Posted: Friday, March 19, 2010
Blog: Legislative Update

"Mr. Speaker, I would move you sir that ...we adjourn sine die, until the first Tuesday following the first Monday of the Year of Our Lord 2011, unless called into extraordinary session by the Governor of the Commonwealth."--Speaker of the House, Greg Stumbo.

Sine die is latin it means 'without a day.' In the parlance of government, it means literally the end, no more it's ovah.
 
That quaint parliamentary motion is always much anticipated by lawmakers, legislative staff, reporters, lobbyists, and others who've worked a winter session's long cold hours. And when the motion came in both chambers late Thursday April 15th, the 2010 General Assembly officially ended and entered the history books.

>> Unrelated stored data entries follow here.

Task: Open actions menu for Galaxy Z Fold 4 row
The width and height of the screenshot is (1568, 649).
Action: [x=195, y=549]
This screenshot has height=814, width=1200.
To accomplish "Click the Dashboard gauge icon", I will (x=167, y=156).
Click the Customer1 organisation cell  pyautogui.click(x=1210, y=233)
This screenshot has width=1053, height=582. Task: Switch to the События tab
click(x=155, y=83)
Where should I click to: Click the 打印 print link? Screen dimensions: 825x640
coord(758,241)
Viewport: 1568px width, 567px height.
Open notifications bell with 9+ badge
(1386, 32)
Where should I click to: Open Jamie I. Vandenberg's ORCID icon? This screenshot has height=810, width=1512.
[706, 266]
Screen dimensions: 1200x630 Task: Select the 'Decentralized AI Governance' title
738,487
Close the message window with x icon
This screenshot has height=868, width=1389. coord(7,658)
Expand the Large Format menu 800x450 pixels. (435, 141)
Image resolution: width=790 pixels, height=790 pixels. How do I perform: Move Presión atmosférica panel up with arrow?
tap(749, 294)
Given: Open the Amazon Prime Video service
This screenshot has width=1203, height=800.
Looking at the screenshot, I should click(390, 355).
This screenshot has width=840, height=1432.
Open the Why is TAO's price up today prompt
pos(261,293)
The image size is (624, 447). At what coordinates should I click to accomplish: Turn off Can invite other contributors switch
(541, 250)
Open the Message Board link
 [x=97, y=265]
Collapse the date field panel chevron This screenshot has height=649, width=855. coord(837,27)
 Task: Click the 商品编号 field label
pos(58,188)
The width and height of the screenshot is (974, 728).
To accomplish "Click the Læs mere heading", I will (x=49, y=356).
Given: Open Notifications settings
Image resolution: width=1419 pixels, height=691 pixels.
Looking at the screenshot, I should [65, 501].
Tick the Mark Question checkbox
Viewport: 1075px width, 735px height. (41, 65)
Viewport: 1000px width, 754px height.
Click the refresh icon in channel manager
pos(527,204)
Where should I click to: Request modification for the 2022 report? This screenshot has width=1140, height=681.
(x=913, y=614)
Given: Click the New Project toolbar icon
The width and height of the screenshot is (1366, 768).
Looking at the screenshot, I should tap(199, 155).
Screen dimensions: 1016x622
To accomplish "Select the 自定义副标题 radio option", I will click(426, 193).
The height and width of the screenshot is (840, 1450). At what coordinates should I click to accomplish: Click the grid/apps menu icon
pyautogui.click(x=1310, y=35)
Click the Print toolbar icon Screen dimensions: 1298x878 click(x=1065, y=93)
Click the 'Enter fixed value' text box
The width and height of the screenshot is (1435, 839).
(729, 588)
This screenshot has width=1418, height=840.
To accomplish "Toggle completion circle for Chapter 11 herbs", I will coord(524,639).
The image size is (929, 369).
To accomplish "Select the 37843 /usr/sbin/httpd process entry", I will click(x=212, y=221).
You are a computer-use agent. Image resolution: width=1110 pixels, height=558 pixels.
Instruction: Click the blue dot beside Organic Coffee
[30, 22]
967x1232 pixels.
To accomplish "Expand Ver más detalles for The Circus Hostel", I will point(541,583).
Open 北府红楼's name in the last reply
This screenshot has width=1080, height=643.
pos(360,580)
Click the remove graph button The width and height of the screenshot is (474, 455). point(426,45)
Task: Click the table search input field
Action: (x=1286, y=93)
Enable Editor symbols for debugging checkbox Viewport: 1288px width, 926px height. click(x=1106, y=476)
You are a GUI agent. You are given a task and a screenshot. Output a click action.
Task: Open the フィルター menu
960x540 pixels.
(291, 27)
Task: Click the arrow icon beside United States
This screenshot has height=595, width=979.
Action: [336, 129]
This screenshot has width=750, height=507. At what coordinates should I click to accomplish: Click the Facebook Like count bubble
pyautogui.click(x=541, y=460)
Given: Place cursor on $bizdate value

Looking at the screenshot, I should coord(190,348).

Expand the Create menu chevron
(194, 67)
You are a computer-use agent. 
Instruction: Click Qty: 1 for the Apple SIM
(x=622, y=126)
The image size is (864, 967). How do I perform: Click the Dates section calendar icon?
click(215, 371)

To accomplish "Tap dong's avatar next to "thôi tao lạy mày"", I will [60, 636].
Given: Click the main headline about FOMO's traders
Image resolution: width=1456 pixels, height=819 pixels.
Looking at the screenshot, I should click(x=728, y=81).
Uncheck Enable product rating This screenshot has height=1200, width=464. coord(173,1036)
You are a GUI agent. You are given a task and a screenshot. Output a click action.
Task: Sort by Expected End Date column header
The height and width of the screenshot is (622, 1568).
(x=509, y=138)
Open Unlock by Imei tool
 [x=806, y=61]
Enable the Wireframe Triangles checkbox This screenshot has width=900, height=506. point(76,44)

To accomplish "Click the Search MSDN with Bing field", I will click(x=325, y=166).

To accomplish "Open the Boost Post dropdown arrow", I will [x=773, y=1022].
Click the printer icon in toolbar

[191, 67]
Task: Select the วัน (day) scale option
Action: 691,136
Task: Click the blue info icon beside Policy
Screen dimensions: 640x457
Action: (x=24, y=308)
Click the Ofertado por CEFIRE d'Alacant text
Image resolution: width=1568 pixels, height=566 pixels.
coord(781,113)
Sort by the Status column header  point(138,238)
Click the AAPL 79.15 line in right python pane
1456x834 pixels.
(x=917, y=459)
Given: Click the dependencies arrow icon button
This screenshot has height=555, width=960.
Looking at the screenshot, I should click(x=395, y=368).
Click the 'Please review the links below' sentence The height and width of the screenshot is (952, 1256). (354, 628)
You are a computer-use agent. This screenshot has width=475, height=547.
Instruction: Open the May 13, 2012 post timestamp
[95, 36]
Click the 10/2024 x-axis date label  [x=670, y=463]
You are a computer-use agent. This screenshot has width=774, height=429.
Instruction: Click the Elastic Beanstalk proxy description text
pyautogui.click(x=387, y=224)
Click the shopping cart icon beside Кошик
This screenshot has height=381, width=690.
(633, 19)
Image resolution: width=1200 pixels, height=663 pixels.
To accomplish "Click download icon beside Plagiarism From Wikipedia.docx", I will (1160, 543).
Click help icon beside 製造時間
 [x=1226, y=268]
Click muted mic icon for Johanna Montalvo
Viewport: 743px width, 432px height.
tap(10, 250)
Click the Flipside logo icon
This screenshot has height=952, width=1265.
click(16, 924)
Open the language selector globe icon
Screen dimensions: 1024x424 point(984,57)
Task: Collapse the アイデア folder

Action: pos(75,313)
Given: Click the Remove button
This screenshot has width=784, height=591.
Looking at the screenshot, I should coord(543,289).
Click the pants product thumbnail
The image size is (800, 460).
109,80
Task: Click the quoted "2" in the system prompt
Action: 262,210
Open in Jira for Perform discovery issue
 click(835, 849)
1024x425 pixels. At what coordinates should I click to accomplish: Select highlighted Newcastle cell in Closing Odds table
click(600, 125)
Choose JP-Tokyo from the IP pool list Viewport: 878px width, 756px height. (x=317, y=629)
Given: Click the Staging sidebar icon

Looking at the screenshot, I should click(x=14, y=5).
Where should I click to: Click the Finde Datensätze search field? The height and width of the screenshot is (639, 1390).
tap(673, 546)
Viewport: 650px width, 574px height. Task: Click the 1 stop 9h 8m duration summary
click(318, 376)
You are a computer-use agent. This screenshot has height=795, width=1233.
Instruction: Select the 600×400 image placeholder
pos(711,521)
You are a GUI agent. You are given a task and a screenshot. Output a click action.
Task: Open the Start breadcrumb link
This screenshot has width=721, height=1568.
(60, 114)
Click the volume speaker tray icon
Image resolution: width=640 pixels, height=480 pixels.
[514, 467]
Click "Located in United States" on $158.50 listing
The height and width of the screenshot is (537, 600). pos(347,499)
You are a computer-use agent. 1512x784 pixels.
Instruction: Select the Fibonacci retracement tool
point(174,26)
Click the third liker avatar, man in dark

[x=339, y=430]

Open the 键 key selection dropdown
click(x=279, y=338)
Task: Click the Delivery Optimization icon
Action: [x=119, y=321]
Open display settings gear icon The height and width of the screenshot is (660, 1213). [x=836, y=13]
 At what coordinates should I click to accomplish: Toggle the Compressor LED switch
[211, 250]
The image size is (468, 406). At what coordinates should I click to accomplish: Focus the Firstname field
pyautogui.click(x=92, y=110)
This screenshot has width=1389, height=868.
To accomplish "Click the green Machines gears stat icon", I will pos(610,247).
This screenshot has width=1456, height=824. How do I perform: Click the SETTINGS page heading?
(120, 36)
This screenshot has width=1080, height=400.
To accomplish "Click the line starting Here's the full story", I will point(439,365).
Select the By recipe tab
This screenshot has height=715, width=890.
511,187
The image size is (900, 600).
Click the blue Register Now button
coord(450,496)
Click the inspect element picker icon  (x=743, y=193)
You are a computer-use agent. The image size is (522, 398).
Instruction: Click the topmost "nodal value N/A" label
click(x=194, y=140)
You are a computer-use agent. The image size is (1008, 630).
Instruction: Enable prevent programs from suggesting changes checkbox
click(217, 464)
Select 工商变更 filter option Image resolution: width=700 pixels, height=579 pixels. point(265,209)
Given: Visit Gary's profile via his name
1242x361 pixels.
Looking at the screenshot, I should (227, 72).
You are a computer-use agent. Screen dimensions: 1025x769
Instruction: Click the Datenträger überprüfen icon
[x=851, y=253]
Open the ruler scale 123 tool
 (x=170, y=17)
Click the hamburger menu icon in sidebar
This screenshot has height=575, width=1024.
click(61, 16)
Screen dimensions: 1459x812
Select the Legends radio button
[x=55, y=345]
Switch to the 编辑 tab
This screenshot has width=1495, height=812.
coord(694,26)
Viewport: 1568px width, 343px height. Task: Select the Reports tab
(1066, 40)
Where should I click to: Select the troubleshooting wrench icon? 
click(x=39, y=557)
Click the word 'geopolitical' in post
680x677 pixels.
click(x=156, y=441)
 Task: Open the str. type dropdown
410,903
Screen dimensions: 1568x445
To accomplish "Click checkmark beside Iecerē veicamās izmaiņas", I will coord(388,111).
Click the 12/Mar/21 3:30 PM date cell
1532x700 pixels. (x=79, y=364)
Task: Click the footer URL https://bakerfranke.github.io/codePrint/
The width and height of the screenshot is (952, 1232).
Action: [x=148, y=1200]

Fortunately, though no budget was passed by the legislature AGC of Kentucky's top legislative priority--mirror bid preference for state contractors did pass and has gone to the Governor for his signature.
 
The session went down to its last hours with its major challenge hanging unresolved--the passage of a state budget. And in those final hours, the venerable adjournment motion from a past era hinted at a likely future -- being called back into special session.
 
The state budget has been this session's Holy Grail and the search for it has provided most of its narrative. And fittingly, nearing its final page, the session took a pythonesque plot twist--A House proposal to pass a one-year 'continuation budget' to keep government operating at current funding levels until a formal budget could be agreed to, either in special session or in regular session next year.

The outcome though not ideal was a possibility until the very end but by mid-afternoon on the session's 60th and last day -- the Senate announced it was adjourning without taking up the proposal and the suspense ended. It was a rather undramatic ending to the session.
 
Lawmakers convened on Jan. 5 to face a staggering projected revenue shortfall. Some said it was $1.5 billion. Almost everyone agreed it was at least a billion. Kentucky has suffered through repeated shortfalls in recent years, hundreds of millions of dollars worth in fact and projection, but this was by far the biggest challenge the state has every faced. By nearly any measure, this was a deficit unlike any we've seen in the state's history.
 
Gov. Steve Beshear was first to offer a plan to deal with it, when he delivered his Budget Address to a joint session in the House Chamber in early January. It featured spending cuts, savings and economies across state government, some borrowing, and some plain optimism. But its $17.5 billion in spending also counted upon $780 million in projected new revenues from legalizing electronic slot machines at state racetracks.
 
By the time the chamber lights dimmed that night, it was clear from leaders' reactions that slots were politically impossible in this Legislature. And so was the governor's budget. By sundown the next day, lawmakers had set about writing their own spending plan from scratch.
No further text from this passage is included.